▶ **Exercise directions**
Go to the line in the entries below that holds "Where should I" and repeat exactly from there through the line that holds "1735x1227 pixels.", inclusive.

▶ **Records supplied**
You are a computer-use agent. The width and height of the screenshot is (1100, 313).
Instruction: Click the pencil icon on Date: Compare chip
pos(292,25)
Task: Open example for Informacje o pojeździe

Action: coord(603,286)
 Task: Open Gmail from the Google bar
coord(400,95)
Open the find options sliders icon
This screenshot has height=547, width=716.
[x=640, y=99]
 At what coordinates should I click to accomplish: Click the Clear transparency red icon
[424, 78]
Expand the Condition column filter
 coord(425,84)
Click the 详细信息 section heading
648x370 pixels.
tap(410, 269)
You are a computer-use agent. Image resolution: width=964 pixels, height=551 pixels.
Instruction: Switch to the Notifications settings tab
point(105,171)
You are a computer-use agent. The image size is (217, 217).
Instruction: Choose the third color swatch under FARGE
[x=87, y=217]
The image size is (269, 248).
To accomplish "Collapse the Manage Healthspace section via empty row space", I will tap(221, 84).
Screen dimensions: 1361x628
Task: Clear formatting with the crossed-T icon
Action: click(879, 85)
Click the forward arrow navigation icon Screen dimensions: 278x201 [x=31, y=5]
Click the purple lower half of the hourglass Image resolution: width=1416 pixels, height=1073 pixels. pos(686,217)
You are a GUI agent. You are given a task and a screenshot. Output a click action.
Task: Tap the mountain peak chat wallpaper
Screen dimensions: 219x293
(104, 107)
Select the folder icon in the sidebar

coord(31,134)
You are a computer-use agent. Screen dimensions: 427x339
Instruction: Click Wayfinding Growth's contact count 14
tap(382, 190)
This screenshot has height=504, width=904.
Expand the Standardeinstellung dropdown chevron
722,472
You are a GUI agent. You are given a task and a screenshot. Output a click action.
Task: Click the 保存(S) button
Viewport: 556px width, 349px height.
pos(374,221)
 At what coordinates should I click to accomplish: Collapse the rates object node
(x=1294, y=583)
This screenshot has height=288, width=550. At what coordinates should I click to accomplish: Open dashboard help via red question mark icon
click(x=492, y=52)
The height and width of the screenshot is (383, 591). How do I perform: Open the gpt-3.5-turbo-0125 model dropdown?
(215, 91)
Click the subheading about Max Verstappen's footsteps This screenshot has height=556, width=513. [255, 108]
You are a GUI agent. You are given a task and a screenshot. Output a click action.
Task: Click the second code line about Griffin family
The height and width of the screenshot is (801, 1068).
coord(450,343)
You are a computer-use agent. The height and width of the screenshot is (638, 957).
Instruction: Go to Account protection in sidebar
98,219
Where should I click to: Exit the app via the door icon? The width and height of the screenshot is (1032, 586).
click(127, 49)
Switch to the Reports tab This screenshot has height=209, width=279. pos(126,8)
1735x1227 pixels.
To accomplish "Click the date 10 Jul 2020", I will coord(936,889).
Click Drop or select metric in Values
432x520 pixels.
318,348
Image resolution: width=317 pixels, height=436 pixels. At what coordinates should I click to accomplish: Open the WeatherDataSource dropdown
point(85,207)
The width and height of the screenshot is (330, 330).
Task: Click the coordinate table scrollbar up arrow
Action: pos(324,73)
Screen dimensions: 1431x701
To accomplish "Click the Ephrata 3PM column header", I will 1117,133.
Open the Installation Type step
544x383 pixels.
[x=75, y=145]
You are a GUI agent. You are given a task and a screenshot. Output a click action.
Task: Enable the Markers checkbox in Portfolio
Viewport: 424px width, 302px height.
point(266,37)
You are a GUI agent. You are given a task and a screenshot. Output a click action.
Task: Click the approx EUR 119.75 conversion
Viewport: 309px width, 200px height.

▶ **Answer to the problem**
Where should I click to: Exit the app via the door icon? The width and height of the screenshot is (1032, 586).
click(127, 49)
Switch to the Reports tab This screenshot has height=209, width=279. pos(126,8)
1735x1227 pixels.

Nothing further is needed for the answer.